• [Выбранный отрывок]:
▼
– Рой носил столько в кармане рубашки, – с насмешкой сказал Фредди Уолтеру.
Шоу затянулось надолго. Диноме дал еще больше секретных показаний о платеже в сто тысяч долларов и тех временах в «Метрополитене», когда Фредди подумывал о сотрудничестве, а Шаргел выставил все так, словно он был его адвокатом, хотя Фредди об этом не просил. Это было далеко не тем же самым, что давать показания в зале общественного суда, но Фредди прекрасно справлялся и со своими выступлениями перед присяжными. Единственное, что ему не удавалось (хотя он был умнее, чем казался), – это импровизации. В конце концов Уолтер одержал победу. Судья Абрахам Софэр постановил, что действия Шаргела указывают на то, что он «фактически действовал в качестве юрисконсульта для преступного синдиката». Шаргел был отстранен от дела.
Посреди процесса по делу Шаргела Фредди признал себя виновным в преступлениях, подпадающих под действие РИКО. Как и другие сотрудничающие свидетели, он узнал о своем наказании только после завершения дела; приговор, включающий некоторое время в тюрьме, был для него, как и для Вито, более вероятен, чем для Доминика, поскольку если он и не нажимал на курок, то был причастен ко многим убийствам – Скорни, Тодаро, Розенберга, Монгиторе, Скутаро, – а уж о Фалькаро и Дауде и говорить нечего.
▲
(Данные, взятые из подборки)
▼
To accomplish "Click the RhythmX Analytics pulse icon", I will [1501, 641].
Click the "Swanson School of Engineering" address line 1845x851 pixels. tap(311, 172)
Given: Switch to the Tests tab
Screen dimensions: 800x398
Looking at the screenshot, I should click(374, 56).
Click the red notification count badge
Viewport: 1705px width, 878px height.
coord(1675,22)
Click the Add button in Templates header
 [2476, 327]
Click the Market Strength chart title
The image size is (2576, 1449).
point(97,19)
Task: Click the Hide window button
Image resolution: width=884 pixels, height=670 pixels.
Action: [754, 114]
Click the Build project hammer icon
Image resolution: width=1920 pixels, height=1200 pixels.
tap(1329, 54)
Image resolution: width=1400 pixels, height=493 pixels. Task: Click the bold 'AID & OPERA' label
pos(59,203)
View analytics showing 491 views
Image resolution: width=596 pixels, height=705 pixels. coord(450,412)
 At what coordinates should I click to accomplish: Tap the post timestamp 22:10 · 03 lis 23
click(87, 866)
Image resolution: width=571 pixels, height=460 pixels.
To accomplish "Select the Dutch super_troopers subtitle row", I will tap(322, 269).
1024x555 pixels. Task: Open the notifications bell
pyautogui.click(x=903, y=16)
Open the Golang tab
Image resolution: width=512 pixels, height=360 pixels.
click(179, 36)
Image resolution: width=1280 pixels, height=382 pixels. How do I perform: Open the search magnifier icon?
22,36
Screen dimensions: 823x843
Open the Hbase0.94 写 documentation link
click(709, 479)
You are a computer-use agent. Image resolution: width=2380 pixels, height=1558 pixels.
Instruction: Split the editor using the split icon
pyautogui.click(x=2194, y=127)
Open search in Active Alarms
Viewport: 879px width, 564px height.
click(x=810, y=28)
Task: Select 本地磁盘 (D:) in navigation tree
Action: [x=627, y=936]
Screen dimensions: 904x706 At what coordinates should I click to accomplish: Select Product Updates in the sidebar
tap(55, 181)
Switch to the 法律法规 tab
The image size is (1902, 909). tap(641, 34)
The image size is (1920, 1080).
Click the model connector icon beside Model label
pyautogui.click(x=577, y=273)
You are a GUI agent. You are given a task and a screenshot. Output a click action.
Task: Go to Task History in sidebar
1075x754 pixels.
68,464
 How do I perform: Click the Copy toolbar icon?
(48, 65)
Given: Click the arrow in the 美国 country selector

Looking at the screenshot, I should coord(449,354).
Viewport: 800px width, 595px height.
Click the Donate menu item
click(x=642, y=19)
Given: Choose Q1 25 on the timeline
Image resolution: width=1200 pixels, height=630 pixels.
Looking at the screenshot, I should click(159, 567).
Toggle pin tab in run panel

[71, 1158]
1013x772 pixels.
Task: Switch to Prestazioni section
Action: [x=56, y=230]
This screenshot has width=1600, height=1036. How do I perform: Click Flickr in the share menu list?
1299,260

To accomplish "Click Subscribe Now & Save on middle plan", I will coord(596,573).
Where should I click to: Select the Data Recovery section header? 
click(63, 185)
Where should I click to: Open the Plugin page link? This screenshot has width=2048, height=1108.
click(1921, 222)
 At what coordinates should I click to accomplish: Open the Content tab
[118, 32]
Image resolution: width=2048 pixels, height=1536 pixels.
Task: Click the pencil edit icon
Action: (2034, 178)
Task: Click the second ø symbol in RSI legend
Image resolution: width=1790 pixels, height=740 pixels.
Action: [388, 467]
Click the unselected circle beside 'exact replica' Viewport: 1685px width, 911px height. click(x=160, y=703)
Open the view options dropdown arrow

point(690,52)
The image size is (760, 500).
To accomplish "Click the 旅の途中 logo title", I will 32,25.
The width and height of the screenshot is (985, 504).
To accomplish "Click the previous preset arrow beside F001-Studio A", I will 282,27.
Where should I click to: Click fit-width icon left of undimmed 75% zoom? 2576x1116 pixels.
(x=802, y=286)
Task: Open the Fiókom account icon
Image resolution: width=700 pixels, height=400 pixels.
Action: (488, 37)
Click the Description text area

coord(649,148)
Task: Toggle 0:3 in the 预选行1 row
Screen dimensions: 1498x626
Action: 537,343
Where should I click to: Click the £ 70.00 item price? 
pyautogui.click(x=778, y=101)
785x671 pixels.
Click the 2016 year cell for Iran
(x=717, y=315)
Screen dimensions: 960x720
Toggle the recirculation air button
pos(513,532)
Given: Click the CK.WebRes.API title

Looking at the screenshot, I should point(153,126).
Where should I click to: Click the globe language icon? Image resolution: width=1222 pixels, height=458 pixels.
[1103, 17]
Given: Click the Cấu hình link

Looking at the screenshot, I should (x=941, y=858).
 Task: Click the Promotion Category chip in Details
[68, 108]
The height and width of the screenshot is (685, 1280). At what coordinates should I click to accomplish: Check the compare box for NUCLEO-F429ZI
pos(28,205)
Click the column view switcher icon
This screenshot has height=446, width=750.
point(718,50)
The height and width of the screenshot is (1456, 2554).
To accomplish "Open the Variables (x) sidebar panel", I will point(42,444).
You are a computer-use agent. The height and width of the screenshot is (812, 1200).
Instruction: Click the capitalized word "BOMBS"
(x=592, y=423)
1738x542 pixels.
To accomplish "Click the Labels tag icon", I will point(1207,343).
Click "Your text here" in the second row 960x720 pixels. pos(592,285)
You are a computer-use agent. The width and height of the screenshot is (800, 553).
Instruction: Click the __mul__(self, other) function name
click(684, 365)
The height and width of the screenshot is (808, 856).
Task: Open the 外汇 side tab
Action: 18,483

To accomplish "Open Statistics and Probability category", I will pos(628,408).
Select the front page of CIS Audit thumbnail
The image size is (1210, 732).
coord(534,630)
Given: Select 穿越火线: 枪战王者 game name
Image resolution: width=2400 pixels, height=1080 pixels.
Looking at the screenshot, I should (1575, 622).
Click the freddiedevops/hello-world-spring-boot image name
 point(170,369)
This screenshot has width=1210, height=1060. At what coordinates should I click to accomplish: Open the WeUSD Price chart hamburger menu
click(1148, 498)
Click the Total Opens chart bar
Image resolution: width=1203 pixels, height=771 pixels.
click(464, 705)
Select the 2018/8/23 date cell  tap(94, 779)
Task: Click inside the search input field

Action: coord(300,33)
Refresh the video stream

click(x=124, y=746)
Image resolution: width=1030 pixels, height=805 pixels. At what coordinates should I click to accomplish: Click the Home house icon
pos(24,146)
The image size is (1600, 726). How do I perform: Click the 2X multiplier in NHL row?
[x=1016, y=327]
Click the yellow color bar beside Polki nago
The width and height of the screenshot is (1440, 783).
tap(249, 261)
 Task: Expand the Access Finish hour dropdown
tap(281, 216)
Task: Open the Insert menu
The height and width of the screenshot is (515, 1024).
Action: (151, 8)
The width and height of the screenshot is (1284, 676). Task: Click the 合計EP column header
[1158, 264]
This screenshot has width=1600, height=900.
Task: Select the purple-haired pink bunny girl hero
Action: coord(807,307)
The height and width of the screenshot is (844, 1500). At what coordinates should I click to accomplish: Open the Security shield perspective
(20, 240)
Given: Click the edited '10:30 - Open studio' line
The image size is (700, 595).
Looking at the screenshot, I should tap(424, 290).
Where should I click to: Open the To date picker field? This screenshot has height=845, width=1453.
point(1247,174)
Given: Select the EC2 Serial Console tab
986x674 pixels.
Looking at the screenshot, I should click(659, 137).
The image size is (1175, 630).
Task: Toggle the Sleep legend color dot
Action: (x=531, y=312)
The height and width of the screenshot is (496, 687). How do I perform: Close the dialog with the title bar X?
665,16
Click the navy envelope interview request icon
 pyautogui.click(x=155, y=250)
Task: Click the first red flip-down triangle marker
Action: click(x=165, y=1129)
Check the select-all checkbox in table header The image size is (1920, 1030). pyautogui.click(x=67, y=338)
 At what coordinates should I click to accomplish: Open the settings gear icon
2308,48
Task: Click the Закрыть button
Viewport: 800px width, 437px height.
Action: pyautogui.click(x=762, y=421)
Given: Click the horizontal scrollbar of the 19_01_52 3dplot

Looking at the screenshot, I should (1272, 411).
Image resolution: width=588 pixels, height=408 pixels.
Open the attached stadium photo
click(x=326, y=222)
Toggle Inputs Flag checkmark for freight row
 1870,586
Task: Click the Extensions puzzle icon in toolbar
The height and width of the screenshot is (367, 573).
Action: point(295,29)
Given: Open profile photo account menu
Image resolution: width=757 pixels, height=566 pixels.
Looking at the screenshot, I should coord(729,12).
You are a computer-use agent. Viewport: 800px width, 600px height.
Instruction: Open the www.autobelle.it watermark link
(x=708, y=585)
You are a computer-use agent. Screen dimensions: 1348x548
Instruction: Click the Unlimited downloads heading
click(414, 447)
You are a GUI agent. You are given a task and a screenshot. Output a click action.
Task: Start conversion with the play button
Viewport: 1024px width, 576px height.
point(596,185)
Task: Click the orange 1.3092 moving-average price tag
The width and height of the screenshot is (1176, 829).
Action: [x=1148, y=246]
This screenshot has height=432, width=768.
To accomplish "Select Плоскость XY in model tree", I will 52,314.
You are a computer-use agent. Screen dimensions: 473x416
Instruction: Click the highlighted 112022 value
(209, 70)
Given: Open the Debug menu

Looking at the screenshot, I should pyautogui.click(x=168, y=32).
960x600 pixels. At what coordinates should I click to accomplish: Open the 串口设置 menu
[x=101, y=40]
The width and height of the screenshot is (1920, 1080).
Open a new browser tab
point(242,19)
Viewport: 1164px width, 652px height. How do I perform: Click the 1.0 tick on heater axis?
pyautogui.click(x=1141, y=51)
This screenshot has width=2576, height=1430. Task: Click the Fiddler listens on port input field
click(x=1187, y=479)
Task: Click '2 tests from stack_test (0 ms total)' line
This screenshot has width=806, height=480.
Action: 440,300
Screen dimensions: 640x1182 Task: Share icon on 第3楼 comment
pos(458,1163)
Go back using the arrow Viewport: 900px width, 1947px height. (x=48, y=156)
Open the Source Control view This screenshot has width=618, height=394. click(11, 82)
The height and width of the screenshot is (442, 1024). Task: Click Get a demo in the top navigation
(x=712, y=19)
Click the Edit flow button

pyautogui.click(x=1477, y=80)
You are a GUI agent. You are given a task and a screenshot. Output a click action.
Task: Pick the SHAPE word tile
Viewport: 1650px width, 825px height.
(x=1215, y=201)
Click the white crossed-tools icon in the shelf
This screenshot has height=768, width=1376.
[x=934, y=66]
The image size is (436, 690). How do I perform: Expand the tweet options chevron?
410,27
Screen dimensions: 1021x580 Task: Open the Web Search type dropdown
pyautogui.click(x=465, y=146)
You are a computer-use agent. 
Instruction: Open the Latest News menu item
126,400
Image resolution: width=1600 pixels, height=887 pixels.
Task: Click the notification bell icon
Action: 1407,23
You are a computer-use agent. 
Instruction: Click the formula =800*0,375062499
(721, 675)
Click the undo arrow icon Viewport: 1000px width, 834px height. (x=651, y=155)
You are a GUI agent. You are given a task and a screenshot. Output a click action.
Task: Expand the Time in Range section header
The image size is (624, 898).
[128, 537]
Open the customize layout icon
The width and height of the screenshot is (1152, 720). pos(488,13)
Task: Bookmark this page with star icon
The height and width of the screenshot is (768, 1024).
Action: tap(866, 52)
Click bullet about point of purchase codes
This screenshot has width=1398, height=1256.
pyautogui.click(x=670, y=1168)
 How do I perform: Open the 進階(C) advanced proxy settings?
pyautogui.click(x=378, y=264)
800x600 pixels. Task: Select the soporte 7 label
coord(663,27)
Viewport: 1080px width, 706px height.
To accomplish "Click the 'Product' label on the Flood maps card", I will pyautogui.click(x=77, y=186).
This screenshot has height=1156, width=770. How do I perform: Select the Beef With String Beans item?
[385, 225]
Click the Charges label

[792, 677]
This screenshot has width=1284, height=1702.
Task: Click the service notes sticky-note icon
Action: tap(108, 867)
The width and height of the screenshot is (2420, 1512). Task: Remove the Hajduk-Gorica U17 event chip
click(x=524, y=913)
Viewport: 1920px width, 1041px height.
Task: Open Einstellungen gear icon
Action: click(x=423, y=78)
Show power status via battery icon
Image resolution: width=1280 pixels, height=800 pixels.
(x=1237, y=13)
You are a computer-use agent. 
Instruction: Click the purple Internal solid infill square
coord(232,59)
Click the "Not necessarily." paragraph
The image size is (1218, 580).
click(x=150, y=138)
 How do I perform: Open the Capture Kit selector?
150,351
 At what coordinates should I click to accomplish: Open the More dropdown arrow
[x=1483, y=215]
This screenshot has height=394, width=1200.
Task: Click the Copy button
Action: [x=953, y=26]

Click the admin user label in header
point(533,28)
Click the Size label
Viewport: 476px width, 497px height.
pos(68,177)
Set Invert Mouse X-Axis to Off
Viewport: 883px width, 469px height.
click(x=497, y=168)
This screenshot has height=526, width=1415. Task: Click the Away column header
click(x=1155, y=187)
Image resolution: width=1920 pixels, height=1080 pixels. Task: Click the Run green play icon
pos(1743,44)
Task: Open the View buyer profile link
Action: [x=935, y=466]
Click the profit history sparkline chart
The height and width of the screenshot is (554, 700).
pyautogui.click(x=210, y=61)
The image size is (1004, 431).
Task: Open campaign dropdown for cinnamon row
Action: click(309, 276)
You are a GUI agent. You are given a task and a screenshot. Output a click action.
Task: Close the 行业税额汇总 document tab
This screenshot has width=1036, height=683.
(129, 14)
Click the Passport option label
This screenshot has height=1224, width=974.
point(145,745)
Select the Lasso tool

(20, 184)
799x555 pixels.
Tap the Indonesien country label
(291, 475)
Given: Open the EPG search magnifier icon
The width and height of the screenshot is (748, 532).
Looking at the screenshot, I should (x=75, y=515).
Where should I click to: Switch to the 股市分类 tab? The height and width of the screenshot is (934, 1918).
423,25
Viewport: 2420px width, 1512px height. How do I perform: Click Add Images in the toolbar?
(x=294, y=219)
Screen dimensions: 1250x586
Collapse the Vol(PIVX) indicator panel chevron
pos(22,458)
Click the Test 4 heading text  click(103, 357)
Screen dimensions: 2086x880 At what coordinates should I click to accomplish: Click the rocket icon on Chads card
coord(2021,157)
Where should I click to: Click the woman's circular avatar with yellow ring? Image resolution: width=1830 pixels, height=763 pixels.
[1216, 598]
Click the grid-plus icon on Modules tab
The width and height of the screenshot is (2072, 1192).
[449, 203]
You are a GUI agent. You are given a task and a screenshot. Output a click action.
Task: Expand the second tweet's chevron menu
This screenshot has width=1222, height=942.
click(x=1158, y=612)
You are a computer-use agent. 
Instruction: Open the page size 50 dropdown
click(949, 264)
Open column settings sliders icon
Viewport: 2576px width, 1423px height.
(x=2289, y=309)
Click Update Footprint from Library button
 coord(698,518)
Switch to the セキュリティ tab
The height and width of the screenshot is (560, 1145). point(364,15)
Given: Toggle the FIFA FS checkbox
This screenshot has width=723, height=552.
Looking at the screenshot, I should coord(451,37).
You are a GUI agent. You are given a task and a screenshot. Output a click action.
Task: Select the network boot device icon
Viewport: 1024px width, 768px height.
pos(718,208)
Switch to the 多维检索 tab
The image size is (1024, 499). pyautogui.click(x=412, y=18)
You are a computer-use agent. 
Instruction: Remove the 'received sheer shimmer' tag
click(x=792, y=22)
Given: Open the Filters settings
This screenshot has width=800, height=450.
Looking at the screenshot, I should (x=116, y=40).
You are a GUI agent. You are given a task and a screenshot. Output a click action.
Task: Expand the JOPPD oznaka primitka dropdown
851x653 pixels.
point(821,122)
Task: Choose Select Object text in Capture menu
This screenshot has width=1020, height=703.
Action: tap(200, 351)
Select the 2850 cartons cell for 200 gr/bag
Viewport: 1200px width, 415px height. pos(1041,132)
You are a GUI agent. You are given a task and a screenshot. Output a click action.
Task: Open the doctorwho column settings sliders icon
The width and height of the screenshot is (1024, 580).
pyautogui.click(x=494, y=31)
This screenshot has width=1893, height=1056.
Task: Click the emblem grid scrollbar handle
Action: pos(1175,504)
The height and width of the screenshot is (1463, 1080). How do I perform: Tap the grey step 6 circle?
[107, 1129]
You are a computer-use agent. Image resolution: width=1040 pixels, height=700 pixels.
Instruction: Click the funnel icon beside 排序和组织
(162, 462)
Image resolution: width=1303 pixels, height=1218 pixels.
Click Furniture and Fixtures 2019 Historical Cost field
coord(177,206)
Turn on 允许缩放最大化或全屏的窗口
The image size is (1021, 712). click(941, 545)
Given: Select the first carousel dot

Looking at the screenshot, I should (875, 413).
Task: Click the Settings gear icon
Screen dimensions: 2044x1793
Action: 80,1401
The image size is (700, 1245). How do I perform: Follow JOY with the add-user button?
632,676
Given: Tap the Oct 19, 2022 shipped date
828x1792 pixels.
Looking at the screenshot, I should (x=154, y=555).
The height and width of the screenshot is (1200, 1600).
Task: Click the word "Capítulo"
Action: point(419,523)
▲
• [Задание A]:
Какой судья, по словам отрывка, отстранил Шаргела от дела?
• [Задание B]:
Повторите слово в слово часть отрывка от "Посреди процесса по" до "и говорить нечего.".

• [Итоговый ответ A]:
Судья Абрахам Софэр.

• [Итоговый ответ B]:
Посреди процесса по делу Шаргела Фредди признал себя виновным в преступлениях, подпадающих под действие РИКО. Как и другие сотрудничающие свидетели, он узнал о своем наказании только после завершения дела; приговор, включающий некоторое время в тюрьме, был для него, как и для Вито, более вероятен, чем для Доминика, поскольку если он и не нажимал на курок, то был причастен ко многим убийствам – Скорни, Тодаро, Розенберга, Монгиторе, Скутаро, – а уж о Фалькаро и Дауде и говорить нечего.